** Begin Document excerpt **

Circular Queue
Circular Queue is special type queue, which follows First in First Out (FIFO) rule and as well as instead of ending queue at the last position, it starts again from the first position after the last position and behaves like circular linear data structure.
We can say it is extension of the queue data structure such that last element of the queue is associated with the first element of the queue and it is also referred as Circular Buffer. If we talk about normal queue, no additional element can be added if queue if full. Also, we can’t add the element in the queue if there is space left in front of queue, so to overcome this problem Circular Queue comes to the picture, so we can use circular queue to solve this problem with efficient manner.
Operations on Circular Queue
Enqueue Operation in Circular Queue:
- Firstly, we have to whether the queue is full or not
- For adding the first element in the queue, set front to 0
- Increase rear by 1 circularly and add the new element at the position which is pointed by rear
Dequeue Operation in Circular Queue:
- Firstly, we have to check whether the queue is empty or not.
- Return the element which is pointed by front.

** End Document excerpt **
** Begin Record list **

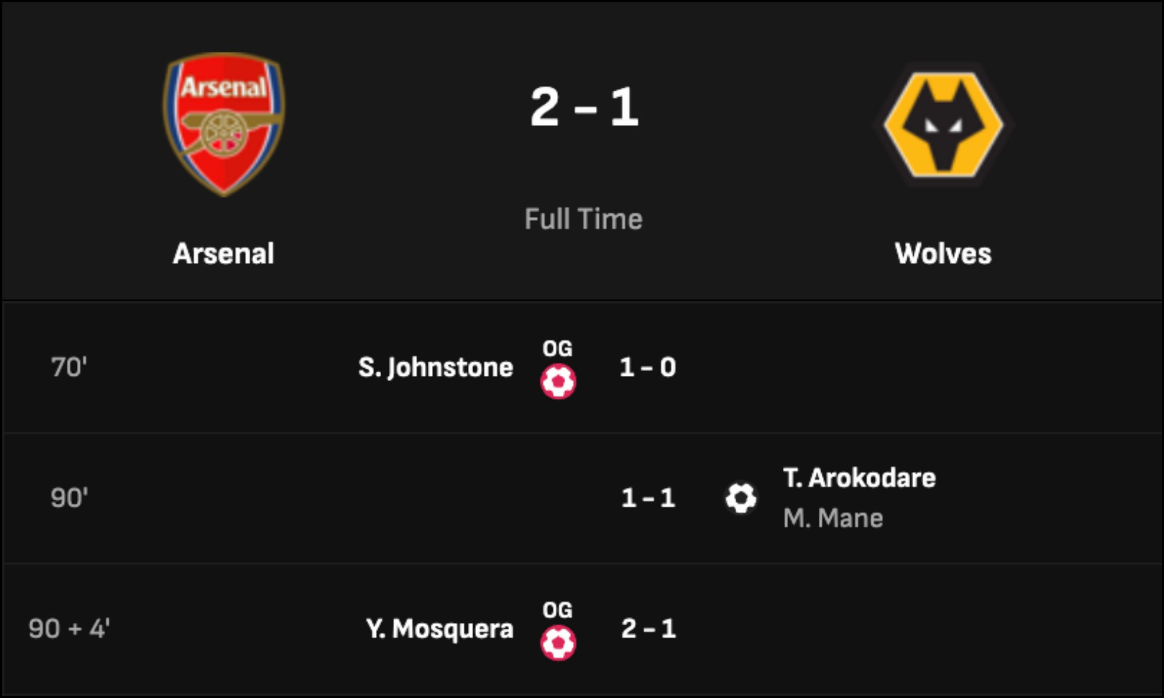The width and height of the screenshot is (1164, 698).
Task: Click the 70' minute marker
Action: tap(69, 368)
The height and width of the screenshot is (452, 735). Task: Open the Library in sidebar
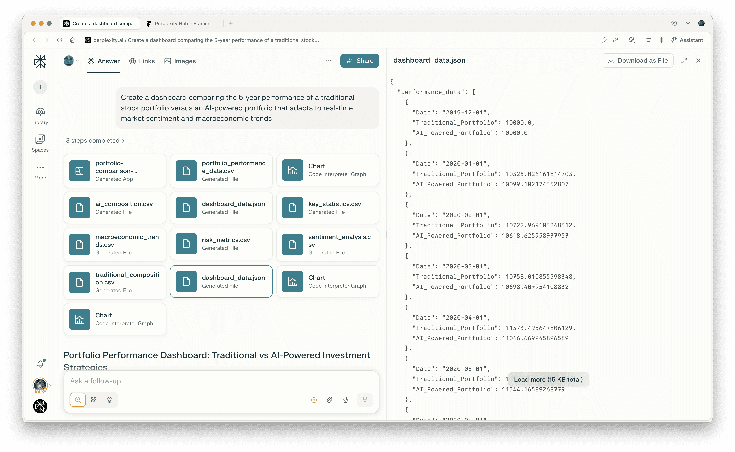[40, 116]
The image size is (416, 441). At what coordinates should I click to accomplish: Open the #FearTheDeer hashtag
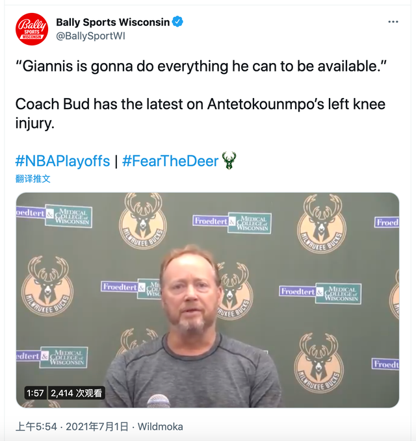click(x=170, y=161)
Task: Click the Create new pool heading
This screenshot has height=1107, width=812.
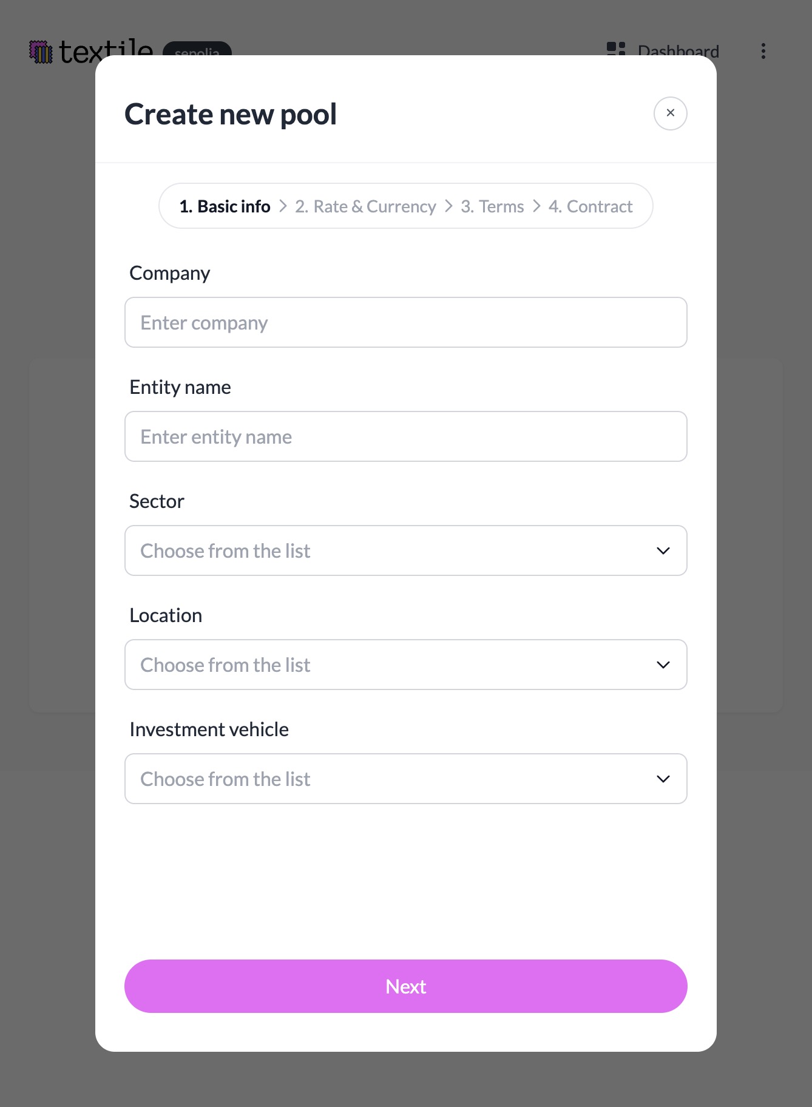Action: click(x=231, y=114)
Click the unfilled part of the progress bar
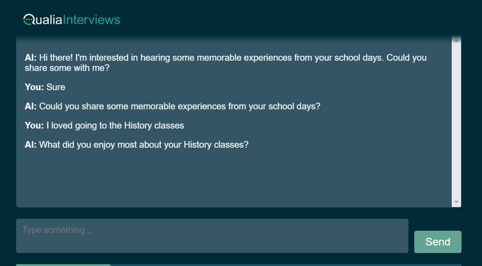482x266 pixels. (x=285, y=265)
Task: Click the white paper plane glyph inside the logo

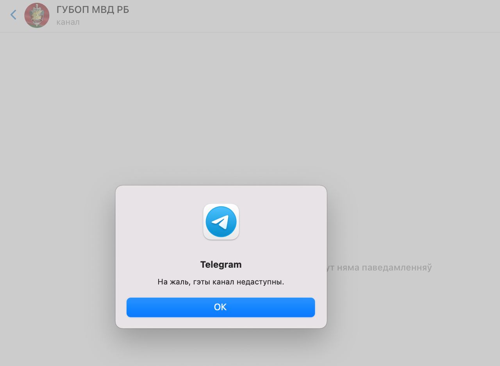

** End Record list **

**Short task 1:** In the records, reproduce word for word the stretch from the line containing "Task: Click the Create new pool heading" through the end of the records, both ends included, and omit the pictures.
**Short task 2:** Continue the circular queue text from where it stops.

**Written response 1:**
Task: Click the Create new pool heading
This screenshot has height=1107, width=812.
Action: click(x=231, y=114)
Click the unfilled part of the progress bar
482x266 pixels. (x=285, y=265)
Task: Click the white paper plane glyph inside the logo

**Written response 2:**
- Increase front by 1
- In case of last element of the queue, set values of front and rear to -1
Implementation of Circular Queue
The number of ways for implementing the circular queue using:
- Array
- Linked List
Circular Queue Implementation in C language
Using Array: –
# include < stdio.h >
# define len 7
int queue[len];
int front = -1, rear = -1;
void enQueue(int item) // For add an element to the queue
{
if ((front == rear+1) || (front == 0 && rear == len-1)) // For checking whether the queue is full or not
{
printf("\nQueue is full\n");
return;
}
else
{
if(front == -1)
{
front = 0;
}
rear = (rear+1) % len;
queue[rear] = item;
}
}
void deQueue() // For remove an element from the queue
{
if( front == -1 && rear == -1) // For checking whether the queue is empty or not
{
printf("\nQueue is Empty\n");
return;
}
else
{
printf("\n Deleted Element is %d" , queue[front]);
if(front == rear)
{
front = - 1;
rear = - 1;
}
else
front = (front+1) % len;
}
}
void traverse() //For print the elements of the queue
{
int i = front;
printf("\nFront: ");
while(i != rear)
{
printf("%d ",queue[i]);
i = (i+1) % len;
}
printf("%d",queue[rear]);
printf(" :Rear");
}
int main() // Driver code
{
enQueue(23);
enQueue(33);
enQueue(43);
enQueue(53);
enQueue(63);
enQueue(73);
enQueue(83);
traverse();
deQueue();
traverse();
enQueue(55);
traverse();
return 0;
}Output
Using LinkedList: –
#include<stdio.h>
#include<stdlib.h>
struct node // For declaration new node
{
int data;
struct node* next;
};
struct node *front = NULL;
struct node *rear = NULL;
void enQueue(int d) // For add an element to the queue
{
struct node * n;
n = (struct node*)malloc(sizeof(struct node));
n->data = d;
n->next = NULL;
if((front == NULL)&&(rear == NULL))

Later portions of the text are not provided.